— START RECORDS SUPPLIED —

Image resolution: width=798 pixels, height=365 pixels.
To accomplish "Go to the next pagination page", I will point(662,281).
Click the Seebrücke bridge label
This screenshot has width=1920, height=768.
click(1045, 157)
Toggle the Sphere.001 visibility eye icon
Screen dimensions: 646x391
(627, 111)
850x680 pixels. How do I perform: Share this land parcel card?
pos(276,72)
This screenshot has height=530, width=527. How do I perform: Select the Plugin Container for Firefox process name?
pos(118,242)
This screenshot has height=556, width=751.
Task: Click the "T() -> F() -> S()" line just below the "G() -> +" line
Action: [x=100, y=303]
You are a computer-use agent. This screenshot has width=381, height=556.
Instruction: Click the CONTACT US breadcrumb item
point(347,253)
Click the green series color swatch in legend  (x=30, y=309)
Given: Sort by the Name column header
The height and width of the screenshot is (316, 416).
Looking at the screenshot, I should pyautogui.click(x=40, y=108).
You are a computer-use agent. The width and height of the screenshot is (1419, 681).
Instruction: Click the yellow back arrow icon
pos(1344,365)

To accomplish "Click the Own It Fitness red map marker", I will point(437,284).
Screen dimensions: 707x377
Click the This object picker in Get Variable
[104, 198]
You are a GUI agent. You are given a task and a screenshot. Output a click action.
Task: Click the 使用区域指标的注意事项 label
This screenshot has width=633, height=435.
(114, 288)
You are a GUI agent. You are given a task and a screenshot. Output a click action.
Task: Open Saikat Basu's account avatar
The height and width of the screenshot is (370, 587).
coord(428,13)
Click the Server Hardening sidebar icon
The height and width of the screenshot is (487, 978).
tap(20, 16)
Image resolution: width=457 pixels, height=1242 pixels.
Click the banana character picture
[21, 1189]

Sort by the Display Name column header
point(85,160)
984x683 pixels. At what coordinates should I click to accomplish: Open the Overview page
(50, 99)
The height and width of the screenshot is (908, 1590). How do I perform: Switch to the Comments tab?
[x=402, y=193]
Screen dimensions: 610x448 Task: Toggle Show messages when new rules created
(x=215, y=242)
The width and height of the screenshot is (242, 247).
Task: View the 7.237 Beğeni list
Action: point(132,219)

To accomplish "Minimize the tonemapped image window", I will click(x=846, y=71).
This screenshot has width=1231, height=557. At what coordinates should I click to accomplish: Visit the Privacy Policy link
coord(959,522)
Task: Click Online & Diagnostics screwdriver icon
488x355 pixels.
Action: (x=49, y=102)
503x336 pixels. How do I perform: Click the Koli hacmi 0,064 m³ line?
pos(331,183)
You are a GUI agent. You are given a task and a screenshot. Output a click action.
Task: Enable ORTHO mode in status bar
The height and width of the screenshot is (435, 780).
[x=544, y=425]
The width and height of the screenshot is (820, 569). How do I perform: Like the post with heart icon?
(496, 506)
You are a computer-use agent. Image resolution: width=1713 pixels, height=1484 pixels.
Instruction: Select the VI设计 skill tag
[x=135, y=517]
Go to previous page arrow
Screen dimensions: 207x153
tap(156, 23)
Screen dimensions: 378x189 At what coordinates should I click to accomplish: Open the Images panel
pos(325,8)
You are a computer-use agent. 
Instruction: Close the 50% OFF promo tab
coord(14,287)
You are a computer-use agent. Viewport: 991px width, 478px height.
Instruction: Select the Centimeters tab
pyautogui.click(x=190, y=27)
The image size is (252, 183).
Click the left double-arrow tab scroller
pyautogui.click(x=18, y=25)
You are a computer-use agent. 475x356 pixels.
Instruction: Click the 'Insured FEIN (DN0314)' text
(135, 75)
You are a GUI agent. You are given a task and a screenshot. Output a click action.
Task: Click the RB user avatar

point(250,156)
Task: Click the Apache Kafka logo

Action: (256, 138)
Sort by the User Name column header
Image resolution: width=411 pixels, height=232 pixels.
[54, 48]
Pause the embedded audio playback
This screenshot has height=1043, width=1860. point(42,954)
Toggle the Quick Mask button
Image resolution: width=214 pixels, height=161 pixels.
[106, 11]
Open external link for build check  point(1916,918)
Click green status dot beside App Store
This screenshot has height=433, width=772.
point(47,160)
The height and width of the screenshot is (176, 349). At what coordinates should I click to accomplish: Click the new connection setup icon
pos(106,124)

— END RECORDS SUPPLIED —

■ TASK GOAL
Pick out and copy every line of the items above that contains the word "arrow", treating case as significant.

■ CORRECT ANSWER
Instruction: Click the yellow back arrow icon
Go to previous page arrow
Click the left double-arrow tab scroller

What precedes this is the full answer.